Zenk Maximilian, Zimmerer David, Isensee Fabian, Traub Jeremias, Norajitra Tobias, Jäger Paul F, Maier-Hein Klaus
German Cancer Research Center (DKFZ) Heidelberg, Division of Medical Image Computing, Germany; Medical Faculty Heidelberg, Heidelberg University, Heidelberg, Germany.
German Cancer Research Center (DKFZ) Heidelberg, Division of Medical Image Computing, Germany.
Med Image Anal. 2025 Apr;101:103392. doi: 10.1016/j.media.2024.103392. Epub 2024 Nov 30.

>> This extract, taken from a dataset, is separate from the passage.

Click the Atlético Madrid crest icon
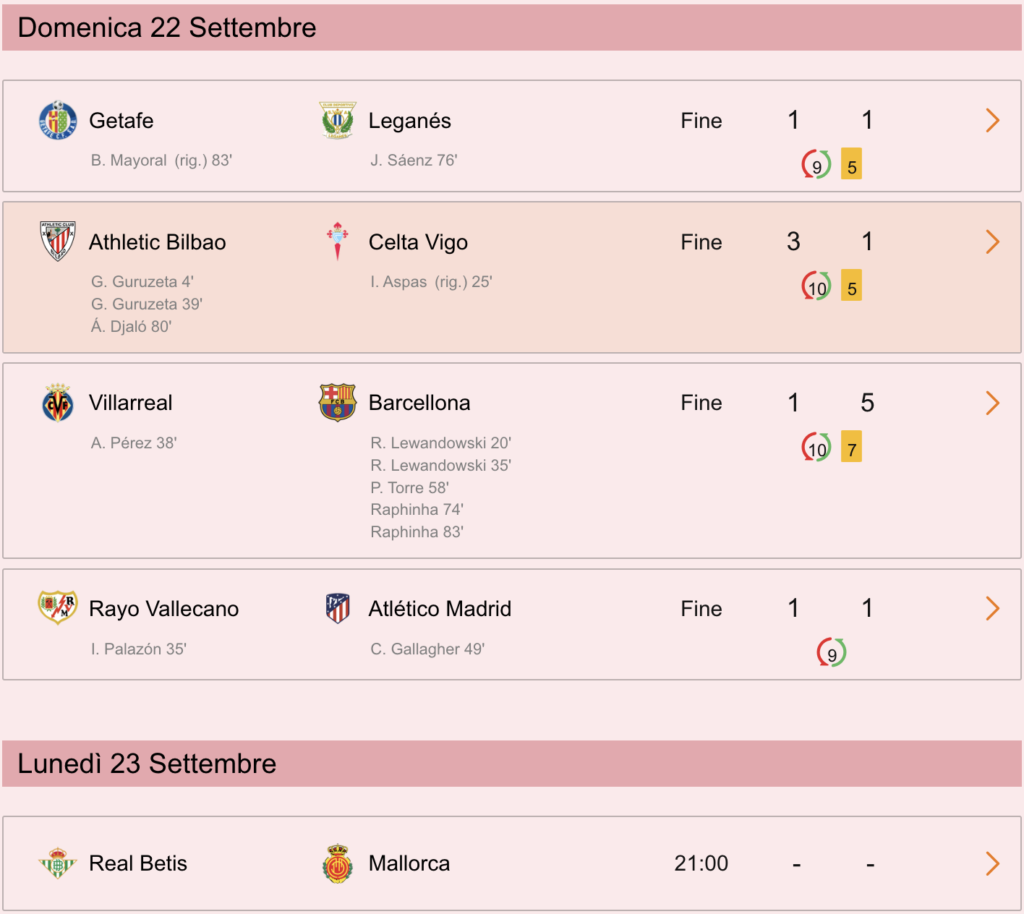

Semantic segmentation is an essential component of medical image analysis research, with recent deep learning algorithms offering out-of-the-box applicability across diverse datasets. Despite these advancements, segmentation failures remain a significant concern for real-world clinical applications, necessitating reliable detection mechanisms. This paper introduces a comprehensive benchmarking framework aimed at evaluating failure detection methodologies within medical image segmentation. Through our analysis, we identify the strengths and limitations of current failure detection metrics, advocating for the risk-coverage analysis as a holistic evaluation approach. Utilizing a collective dataset comprising five public 3D medical image collections, we assess the efficacy of various failure detection strategies under realistic test-time distribution shifts. Our findings highlight the importance of pixel confidence aggregation and we observe superior performance of the pairwise Dice score (Roy et al., 2019) between ensemble predictions, positioning it as a simple and robust baseline for failure detection in medical image segmentation. To promote ongoing research, we make the benchmarking framework available to the community.
语义分割是医学图像分析研究的重要组成部分,最近的深度学习算法在各种数据集上都具有开箱即用的适用性。尽管有这些进展,但分割失败仍是实际临床应用中的一个重大问题,因此需要可靠的检测机制。本文介绍了一个全面的基准测试框架,旨在评估医学图像分割中的失败检测方法。通过我们的分析,我们确定了当前失败检测指标的优点和局限性,提倡将风险覆盖分析作为一种整体评估方法。利用一个包含五个公共3D医学图像集的集体数据集,我们在实际测试时分布变化的情况下评估了各种失败检测策略的有效性。我们的研究结果突出了像素置信度聚合的重要性,并且我们观察到集成预测之间的成对Dice分数(Roy等人,2019年)具有卓越的性能,将其定位为医学图像分割中失败检测的一种简单而稳健的基线。为了促进正在进行的研究,我们向社区提供了基准测试框架。